Lily Iona MacKenzie's Blog for Writers & Readers

MY BLOG POSTS COMMENT ON SOME ASPECTS OF WRITING & READING.

Where do characters come from?

Readers who aren’t writers themselves tend to think that most aspects of a novel come directly from an author’s imagination. Some novels do arrive in that fashion, but most don’t. These readers don’t understand how characters can appear and then evolve during a narrative, learning and growing through their actions and the resulting events that unfold.

While writing Freefall: A Divine Comedy, I had a dream that led to the creation of a new character for the novel. In the dream, I was getting to know an amazing woman who seemed middle eastern. Her name was something like Carmine, and she was a visual artist, overflowing with life and ideas and sexual appetite. In her twenties, her darker skin color added to her attractiveness. Men buzzed around her, drawn to more than her physical beauty. She spoke multiple languages fluently. She also was physically very strong, able to do martial arts and flip a man easily. In many respects, she was my ideal woman!

Immediately after I recorded the dream in my journal, I realized she was the prototype for a new character I wanted to create for Freefall, one whose temperament reminded me of Carmen, from the opera of the same name: passionate and explosive. Alive! However, my character has the same name as my dream woman, Carmine. The crimson pigment that carmine describes also captures fully her overall deep feeling characteristics. And in the process of writing, I discover she’s a Gypsy, or Roma, as she prefers to be called.

Carmine ends up having a strong role in the last third of Freefall. A singer and flamenco dancer, she helps Tillie Bloom and her three former friends, who are having a reunion in Venice, Italy, to create the simulated Carnivale that the last section of the book features. In fact, she and her group form the center of this event, providing the music and party atmosphere that dominates.

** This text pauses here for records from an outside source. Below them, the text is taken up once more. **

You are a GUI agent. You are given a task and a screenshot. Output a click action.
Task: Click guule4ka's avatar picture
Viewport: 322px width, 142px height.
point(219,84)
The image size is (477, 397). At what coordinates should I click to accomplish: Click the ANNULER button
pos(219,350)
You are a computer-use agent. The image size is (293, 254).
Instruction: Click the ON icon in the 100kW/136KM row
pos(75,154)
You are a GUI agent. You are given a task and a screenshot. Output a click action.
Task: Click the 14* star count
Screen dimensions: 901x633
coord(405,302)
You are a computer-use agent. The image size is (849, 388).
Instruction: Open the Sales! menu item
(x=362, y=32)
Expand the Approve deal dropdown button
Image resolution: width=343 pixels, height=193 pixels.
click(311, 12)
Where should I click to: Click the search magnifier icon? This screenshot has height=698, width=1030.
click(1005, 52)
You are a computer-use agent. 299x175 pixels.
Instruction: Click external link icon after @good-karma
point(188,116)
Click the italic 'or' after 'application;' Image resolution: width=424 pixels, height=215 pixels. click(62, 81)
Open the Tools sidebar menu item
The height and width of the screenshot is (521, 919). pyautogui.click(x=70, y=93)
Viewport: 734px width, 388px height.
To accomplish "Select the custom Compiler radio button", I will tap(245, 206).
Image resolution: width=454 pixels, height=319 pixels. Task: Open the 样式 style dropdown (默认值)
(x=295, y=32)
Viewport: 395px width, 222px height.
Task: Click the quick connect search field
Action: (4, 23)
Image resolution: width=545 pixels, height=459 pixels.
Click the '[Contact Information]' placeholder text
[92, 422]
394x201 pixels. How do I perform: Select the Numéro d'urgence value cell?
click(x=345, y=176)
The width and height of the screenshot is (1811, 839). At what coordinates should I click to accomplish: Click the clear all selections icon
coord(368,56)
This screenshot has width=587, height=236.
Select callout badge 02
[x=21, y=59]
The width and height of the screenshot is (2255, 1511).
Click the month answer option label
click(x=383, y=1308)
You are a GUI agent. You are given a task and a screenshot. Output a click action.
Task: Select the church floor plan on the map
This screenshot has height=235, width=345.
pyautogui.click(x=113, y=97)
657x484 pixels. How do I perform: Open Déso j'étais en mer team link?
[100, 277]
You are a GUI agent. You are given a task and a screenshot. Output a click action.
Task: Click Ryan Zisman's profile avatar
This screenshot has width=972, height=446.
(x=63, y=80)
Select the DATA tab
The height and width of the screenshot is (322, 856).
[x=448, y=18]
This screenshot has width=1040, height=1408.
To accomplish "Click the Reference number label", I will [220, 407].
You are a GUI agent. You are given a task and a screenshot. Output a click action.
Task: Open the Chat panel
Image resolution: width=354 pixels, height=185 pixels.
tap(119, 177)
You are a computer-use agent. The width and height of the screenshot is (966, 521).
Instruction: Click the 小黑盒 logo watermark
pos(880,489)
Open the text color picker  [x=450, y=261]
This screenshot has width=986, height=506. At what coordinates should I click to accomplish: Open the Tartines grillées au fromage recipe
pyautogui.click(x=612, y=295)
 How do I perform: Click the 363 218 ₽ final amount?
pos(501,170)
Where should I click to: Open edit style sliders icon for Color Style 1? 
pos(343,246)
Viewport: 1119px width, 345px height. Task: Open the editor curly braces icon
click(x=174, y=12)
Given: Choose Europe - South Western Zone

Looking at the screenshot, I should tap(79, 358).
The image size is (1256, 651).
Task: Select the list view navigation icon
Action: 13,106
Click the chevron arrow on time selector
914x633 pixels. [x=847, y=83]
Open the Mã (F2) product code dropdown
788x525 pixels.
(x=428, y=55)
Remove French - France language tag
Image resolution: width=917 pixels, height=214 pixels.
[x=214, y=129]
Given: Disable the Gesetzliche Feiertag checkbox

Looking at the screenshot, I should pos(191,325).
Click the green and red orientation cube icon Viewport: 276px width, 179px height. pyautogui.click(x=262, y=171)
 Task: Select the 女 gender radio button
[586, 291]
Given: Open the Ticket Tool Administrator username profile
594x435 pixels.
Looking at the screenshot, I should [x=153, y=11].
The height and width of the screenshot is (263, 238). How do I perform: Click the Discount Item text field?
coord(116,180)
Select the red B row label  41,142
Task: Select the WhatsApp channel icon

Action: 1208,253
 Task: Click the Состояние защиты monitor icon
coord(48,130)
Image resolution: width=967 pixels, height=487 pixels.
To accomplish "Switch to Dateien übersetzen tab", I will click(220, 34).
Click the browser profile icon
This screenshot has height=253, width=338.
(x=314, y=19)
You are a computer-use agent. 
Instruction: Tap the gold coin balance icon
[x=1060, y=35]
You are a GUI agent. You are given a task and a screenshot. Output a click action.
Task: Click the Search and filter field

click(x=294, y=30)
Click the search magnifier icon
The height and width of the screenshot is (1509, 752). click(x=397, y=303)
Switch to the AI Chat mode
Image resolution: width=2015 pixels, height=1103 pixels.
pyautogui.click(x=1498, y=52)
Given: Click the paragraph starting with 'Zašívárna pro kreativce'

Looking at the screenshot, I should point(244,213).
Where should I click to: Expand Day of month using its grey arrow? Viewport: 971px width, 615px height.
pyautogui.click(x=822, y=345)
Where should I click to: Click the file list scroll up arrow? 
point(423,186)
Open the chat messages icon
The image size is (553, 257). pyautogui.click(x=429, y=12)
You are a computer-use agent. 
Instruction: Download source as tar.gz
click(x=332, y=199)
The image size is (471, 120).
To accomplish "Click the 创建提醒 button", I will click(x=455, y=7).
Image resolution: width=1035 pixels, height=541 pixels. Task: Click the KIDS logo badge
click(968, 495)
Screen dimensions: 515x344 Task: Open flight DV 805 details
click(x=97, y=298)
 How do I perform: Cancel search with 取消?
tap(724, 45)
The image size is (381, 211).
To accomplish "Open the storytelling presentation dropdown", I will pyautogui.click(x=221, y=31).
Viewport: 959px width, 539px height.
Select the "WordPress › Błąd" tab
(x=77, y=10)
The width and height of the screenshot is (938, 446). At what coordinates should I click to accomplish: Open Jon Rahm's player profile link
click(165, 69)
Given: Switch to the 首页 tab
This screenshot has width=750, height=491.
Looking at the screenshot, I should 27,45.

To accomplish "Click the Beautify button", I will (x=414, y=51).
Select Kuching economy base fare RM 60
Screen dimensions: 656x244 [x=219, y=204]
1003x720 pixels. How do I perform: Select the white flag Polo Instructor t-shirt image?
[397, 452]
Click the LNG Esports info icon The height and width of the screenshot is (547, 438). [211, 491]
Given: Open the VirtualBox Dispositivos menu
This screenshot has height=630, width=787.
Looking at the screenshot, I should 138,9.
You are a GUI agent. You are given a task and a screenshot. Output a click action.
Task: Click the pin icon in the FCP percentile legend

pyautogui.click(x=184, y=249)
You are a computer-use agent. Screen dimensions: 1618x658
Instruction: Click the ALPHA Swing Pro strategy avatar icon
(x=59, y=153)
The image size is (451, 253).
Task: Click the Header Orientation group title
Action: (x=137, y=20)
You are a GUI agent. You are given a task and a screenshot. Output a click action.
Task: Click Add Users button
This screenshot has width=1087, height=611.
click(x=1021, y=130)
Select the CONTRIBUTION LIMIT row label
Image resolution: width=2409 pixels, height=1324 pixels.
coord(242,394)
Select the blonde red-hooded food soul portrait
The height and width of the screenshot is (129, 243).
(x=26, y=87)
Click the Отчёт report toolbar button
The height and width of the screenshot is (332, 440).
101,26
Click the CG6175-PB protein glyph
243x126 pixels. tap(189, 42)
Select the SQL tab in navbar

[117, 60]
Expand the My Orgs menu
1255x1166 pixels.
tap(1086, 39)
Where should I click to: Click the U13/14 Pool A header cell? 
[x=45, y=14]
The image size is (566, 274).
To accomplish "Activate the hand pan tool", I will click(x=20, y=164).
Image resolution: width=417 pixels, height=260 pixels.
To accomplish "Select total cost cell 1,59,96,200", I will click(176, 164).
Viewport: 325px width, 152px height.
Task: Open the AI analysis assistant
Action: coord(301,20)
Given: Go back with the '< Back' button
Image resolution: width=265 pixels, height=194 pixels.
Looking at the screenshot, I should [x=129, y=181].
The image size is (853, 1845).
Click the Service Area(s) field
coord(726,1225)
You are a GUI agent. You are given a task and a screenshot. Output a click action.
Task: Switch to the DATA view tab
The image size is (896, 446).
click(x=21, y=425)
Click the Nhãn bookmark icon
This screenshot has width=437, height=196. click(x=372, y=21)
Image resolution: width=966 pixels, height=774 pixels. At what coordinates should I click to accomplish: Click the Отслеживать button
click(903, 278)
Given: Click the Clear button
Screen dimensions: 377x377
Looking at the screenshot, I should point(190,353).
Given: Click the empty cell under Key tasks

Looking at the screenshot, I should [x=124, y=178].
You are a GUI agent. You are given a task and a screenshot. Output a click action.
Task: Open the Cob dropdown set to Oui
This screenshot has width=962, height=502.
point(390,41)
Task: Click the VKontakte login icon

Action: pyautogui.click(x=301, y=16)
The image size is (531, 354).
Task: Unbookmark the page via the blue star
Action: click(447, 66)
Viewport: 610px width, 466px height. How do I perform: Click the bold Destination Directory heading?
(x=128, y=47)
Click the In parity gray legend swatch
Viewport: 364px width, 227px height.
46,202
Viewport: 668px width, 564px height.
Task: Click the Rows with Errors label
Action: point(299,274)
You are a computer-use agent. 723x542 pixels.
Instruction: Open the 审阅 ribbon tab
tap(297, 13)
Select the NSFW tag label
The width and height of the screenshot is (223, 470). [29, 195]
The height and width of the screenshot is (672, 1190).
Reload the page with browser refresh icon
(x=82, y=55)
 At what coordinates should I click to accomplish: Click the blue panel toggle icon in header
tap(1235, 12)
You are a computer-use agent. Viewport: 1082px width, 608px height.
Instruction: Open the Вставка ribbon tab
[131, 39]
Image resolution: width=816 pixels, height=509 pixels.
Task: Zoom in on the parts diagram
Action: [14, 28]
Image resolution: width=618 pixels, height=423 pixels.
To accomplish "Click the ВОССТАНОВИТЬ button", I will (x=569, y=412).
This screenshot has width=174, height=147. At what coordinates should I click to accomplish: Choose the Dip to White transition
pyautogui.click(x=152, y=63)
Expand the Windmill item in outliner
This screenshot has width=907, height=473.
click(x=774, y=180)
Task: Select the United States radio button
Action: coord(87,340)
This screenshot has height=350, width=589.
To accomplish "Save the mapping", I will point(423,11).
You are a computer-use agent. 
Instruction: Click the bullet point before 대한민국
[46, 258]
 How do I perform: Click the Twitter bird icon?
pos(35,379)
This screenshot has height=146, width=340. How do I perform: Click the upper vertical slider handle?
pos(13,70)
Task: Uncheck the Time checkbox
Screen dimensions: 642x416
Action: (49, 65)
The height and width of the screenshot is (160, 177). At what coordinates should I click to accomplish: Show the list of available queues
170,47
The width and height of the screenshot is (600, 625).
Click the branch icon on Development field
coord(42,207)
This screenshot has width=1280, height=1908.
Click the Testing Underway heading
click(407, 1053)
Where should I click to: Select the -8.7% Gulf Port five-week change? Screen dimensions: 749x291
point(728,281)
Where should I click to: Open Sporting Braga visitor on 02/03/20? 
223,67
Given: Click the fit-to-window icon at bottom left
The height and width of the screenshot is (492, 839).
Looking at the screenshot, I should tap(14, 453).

In a way, Carmine is a prototype of the main character in another novel of mine, Curva Peligrosa, a woman over six-foot-tall whose lusty personality dominates the narrative. Clearly, this vibrant female has been hanging around in my psyche for some time. It has been important to me at some level to produce female characters that not only make their mark in a world dominated largely by men but also leave a lasting impression, becoming models for those who read these books.